As Stemar .... if can is still not 'blown' - it should be ok.

For drinking water cans - there's a simple test ... we used this test for all DW on lifeboats / rafts ...

Hold can horizontal ... smack one end. If it makes a sharp crack sound as the water hits other end - its fine. If the sound is dull or can is 'blown' then can should be binned.

Unfortunately there is no similar test for food tins ..... but 'blown' can is the give away.
 
Canned goods are, pretty much by definition, sterile unless the can is swollen.

The date limit is because a bureaucrat somewhere decided that there should be one, but the contents will be fine for a long time beyond the date. - IIRC, an expedition found some of Scot's cans in the Antarctic and they were edible after several decades...

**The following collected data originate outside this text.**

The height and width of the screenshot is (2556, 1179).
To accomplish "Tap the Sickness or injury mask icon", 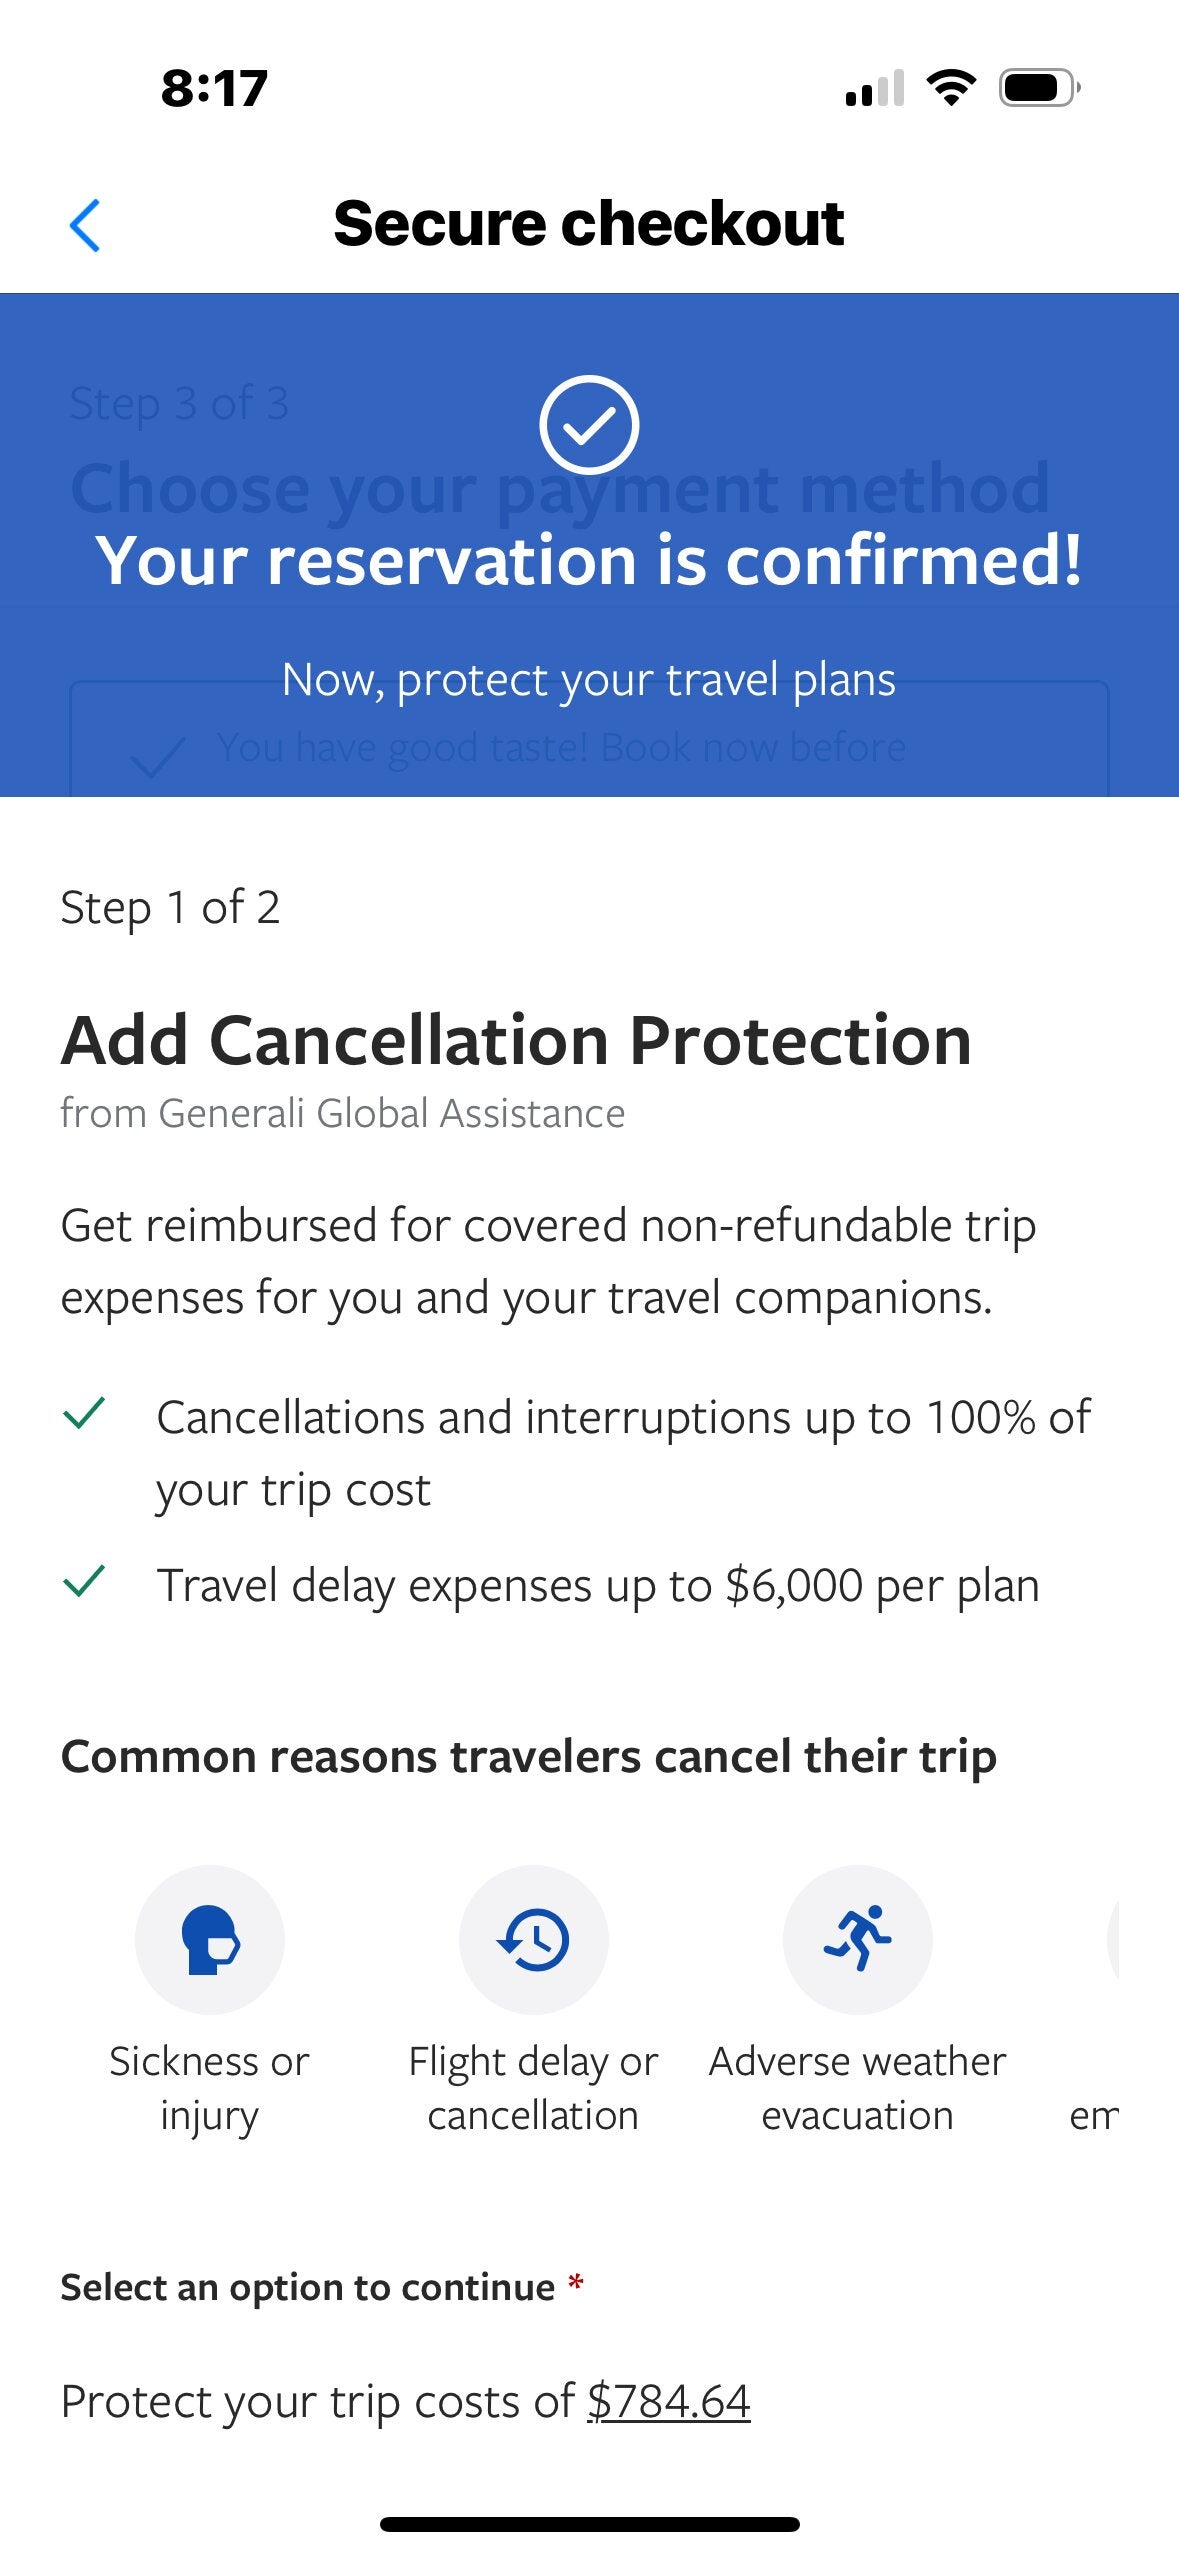I will [x=210, y=1939].
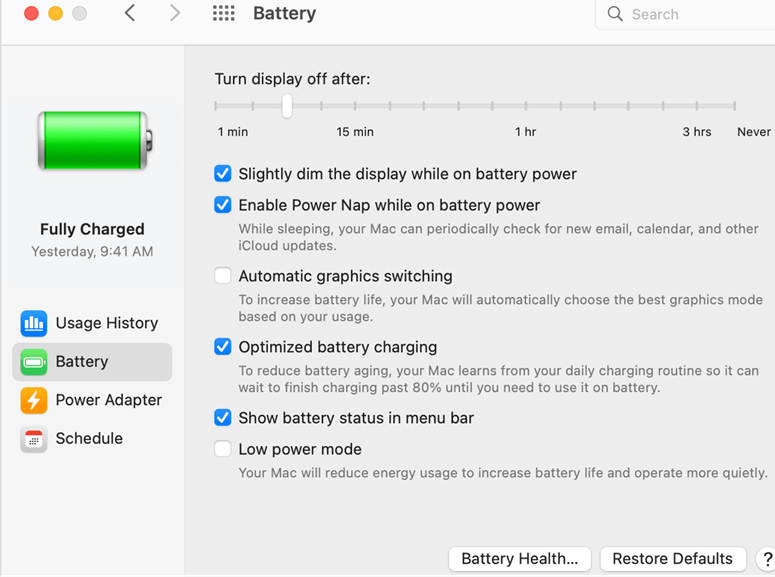Uncheck Show battery status in menu bar
The width and height of the screenshot is (775, 577).
[222, 418]
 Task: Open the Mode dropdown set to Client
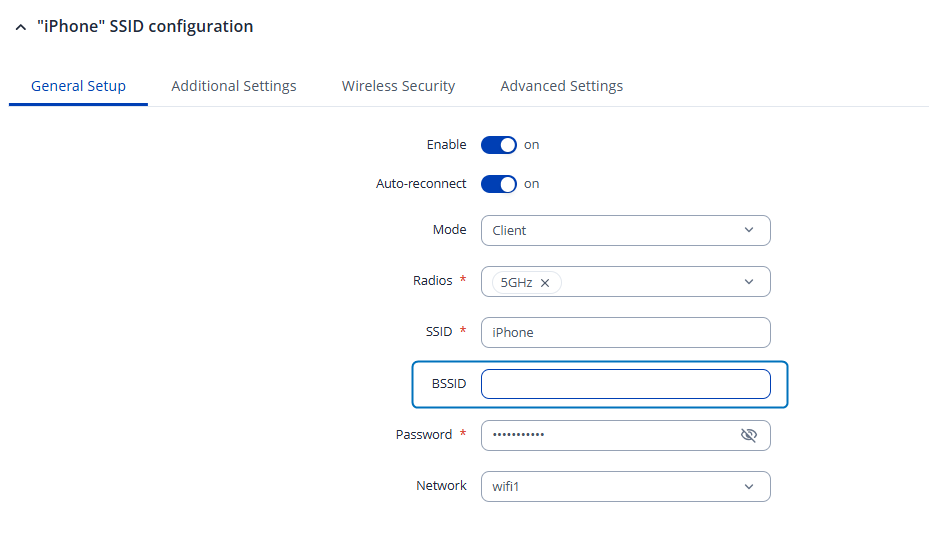pos(625,230)
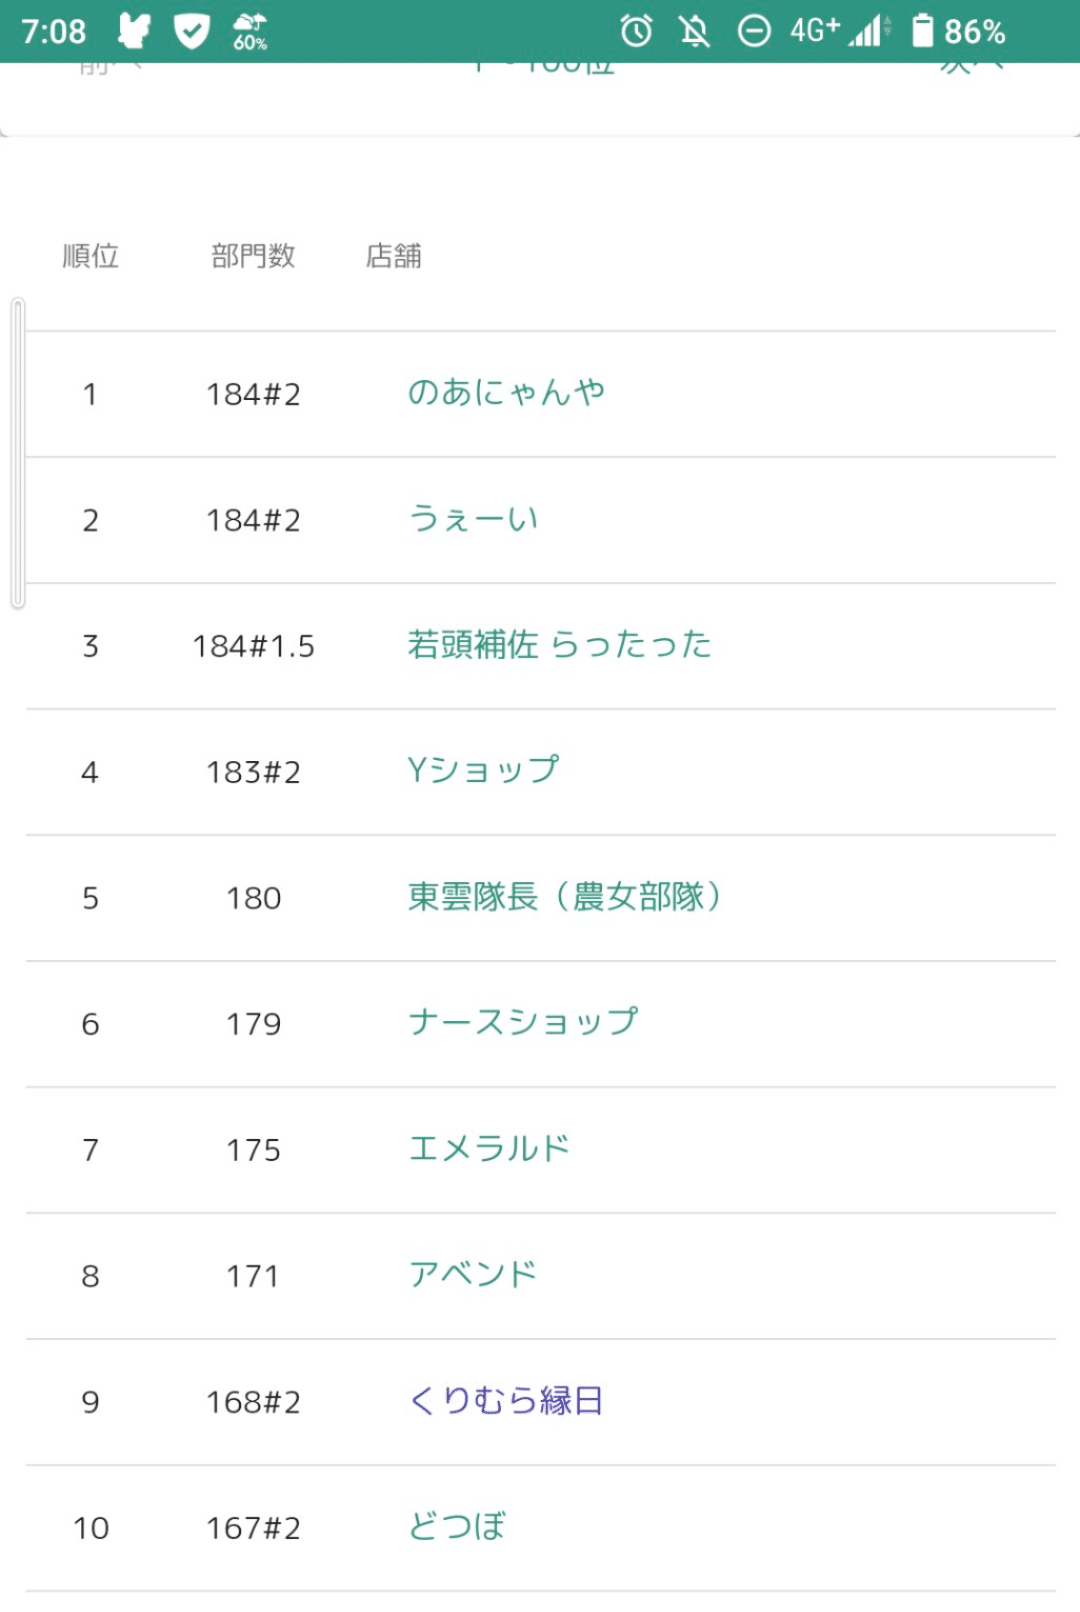Viewport: 1080px width, 1612px height.
Task: Click the 順位 column header
Action: [x=91, y=256]
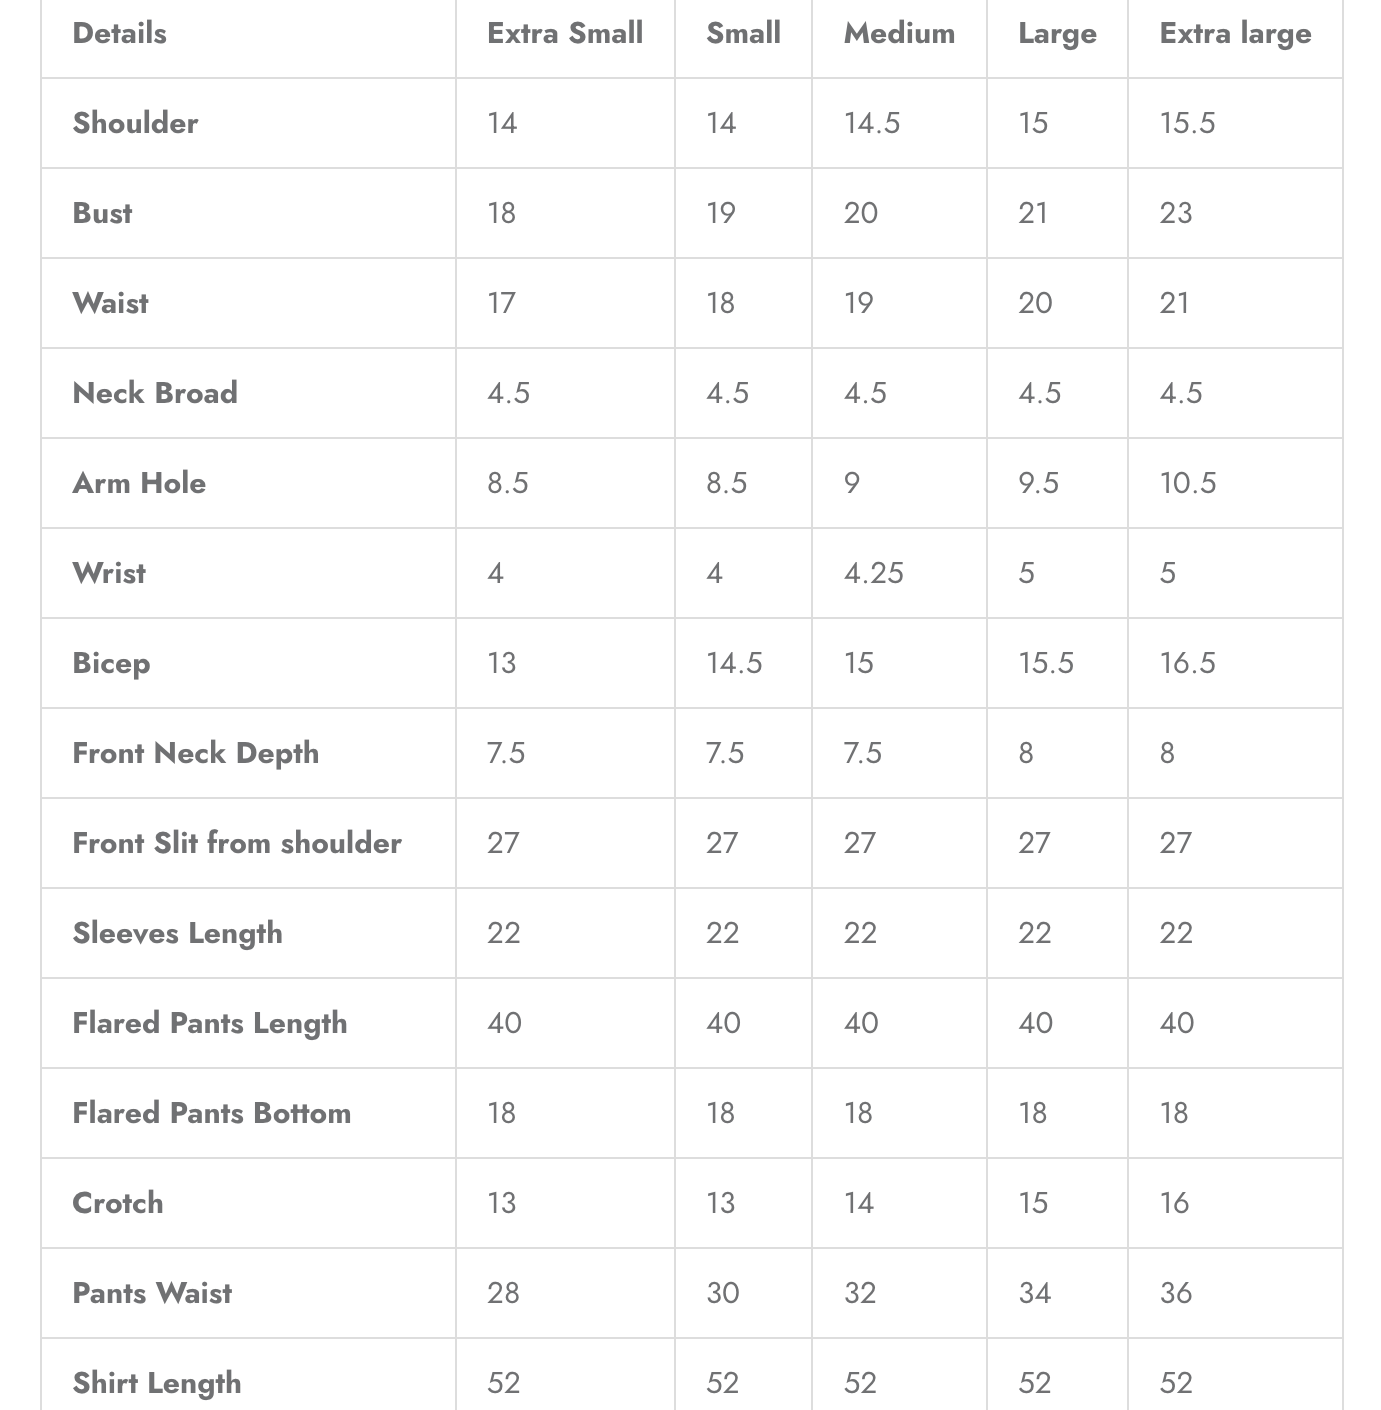Click the Medium column header
Viewport: 1381px width, 1410px height.
pyautogui.click(x=899, y=34)
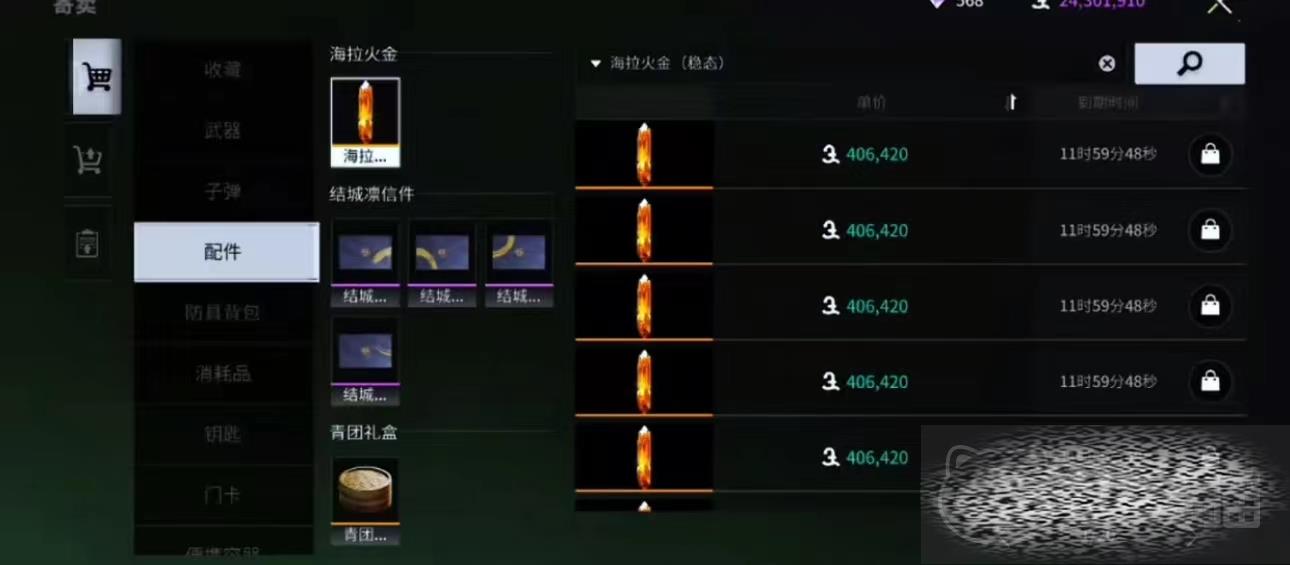Buy the second listing via bag icon
The width and height of the screenshot is (1290, 565).
[1210, 230]
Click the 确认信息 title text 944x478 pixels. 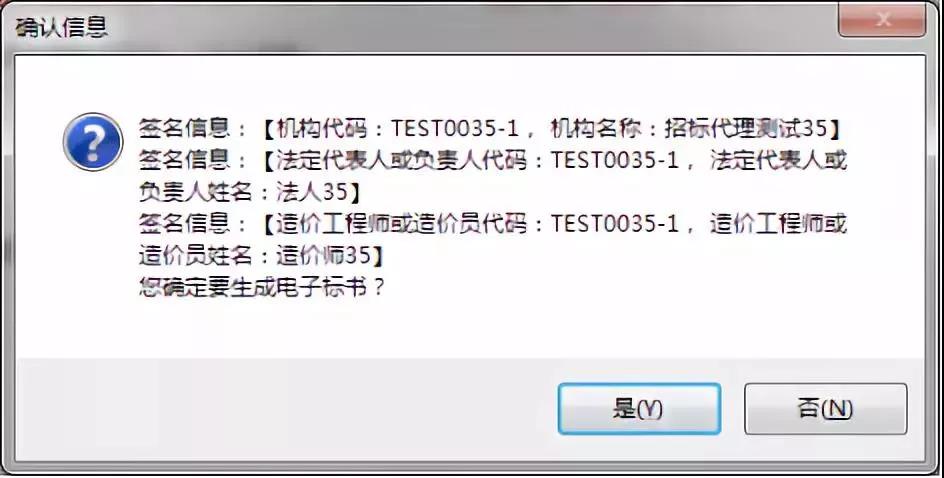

In 1976 I worked on a construction project where we unearthed a forgotten MOD bunker, which from the calendars and newspapers we found inside had been 'lost' since the early 1950s; the lads on site were eating corned beef butties and tinned peaches for lunch each day for weeks afterwards.
 
GoodOh. Make sure 1st aid box has tablets in it and give tins a look over and sniff and move lower down and hopefully no waste.
 
I think storage of tinned foods in these high temperatures is more likely to spoil the flavour or texture than introduce any bacteria unless, as has been said in previous posts, the can is swollen.
 
The canning process kills the bacteria. Unless the contents are exposed to air through a rupture or hole in the tin. As others have said the taste may be affected but the contents should still be safe.
lve been in some very hot local shops in Greece and they have tinned goods.
 
It is pretty dam hot in the tropics and shops with no aircon and the tins they sell all seem good and 5 years of keeping and using tins in the tropics in my boat and no problems. You would know a bad tin as soon as you've opened it.
 
If its not rusty and not blown I would eat it. Having said that I only now keep enough tinned food on board for a couple of nights or the next trip and at the end of the season I take it all home and we have an occaisional "boat tea" to use it up. Corned beef hash or pie is good grub especially after a couple of bottles of Hobgoblin !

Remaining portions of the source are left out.